With COVID, a lot of meetings have been virtual, and many payers will prefer this going forward. Many manufacturers may continue to struggle to get in-person meetings with payers in 2022, especially because payers are now used to virtual meetings.
John Griggs, Senior Solution Consultant: Digital therapeutics is an area where payers have only begun management, but we can expect to see major changes over the coming year. Payers no longer limit access to therapies through restrictions within drug-specific prior authorizations. Digital therapeutic policies will be joining multiple other payer policies that can severely hinder access to therapies, which includes genetic testing, site of care, and approved billing and coding for things such as patient monitoring. A clear understanding of all access hurdles pre- and post-administration will be key to brands launching in 2022 and beyond.

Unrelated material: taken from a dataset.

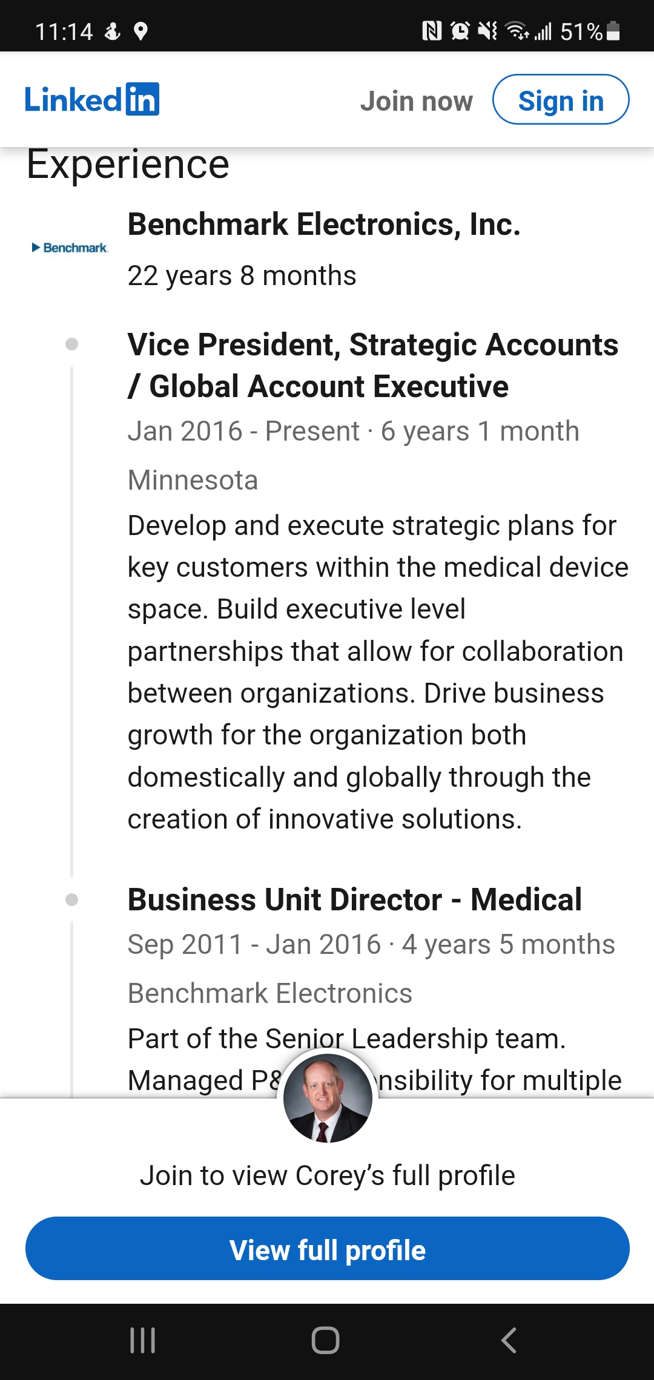
Task: Tap Corey's circular profile photo
Action: [328, 1098]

Q: What industry innovations or milestones are you most excited for?
Saket Patel, Associate Consultant: In the diabetes therapy area, Eli Lilly is expected to launch tirzeptide in 2022 that could be a blockbuster due to its innovative dual GIP/GLP-1 mechanism of action. Data from Evaluate suggests that this agent’s sales in diabetes could generate $3.8 billion dollars by 2026.
Additionally, Eli Lilly is exploring the agent’s utility in obesity and will publish the results of the SURMOUNT-1 clinical trials this year. It could compete with Wegovy, making things interesting in the obesity market.
Carolyn Zele: Pharma’s focus on curative therapies, specifically stem cell therapies, outside of oncology is an exciting development. Novo Nordisk is working on a cure for diabetes with stem cells, and we already have Zolgensma, which uses a single infusion of stem cells to help spinal muscular dystrophy in toddlers (which means that toddlers with SMA won’t have to take drugs for the rest of their lives).
I’m also looking forward to genetic targeting to cure cardiac diseases without transplants, and the ability to cure liver diseases without transplants. There are advancements on the horizon that are designed to replace surgical procedures, such as Jelmyto, which targets and destroys kidney tumors.
Seamus Cole: BioMarin Pharmaceutical might have the data it needs to win approval for its hemophilia A gene therapy, which is very exciting.
Gene therapies are a relatively new space with only a few currently approved. Companies have hit roadblocks in the past, including this product specifically. This approval would be a step in the right direction. There are increasingly more gene therapies in the pipeline, and it’s encouraging that more lifesaving gene therapies could be approved.
Q: What’s the most important thing that healthcare organizations should focus on in the year ahead?
Seamus Cole: Manufacturers should prioritize being adaptable and staying on top of trends. Last year, payer market access teams had to deal with the unforeseen impacts of COVID. They had to worry about delays in launch, a decrease in in-person clinical trial participation, and very few in-person meetings with key decision-makers. Now, manufacturers need to be prepared if payers get more aggressive with management. There are a lot of upcoming rare disease medicines and gene therapies, which will increase the cost of healthcare. Payers will likely look to manage these agents strictly, and they may feel the pressure to manage other classes more aggressively in order to keep overall healthcare costs down. More advancements in therapeutic areas that already have agents approved will give payers more leverage.
John Griggs: The relationships and management dynamics between payers and IDNs/health systems is a key area of focus. IDNs and health systems have continued to rapidly consolidate throughout the pandemic. As a result, contracting power is no longer a payer-only issue for pharma: Direct contracting with both IDNs and payers is critical to both launch brands and existing brands on the market.
Saket Patel: As COVID restrictions continue to persist, manufacturers have to market products virtually due to limited access to payer teams. These constraints could have unforeseen implications on market access. Only time will tell.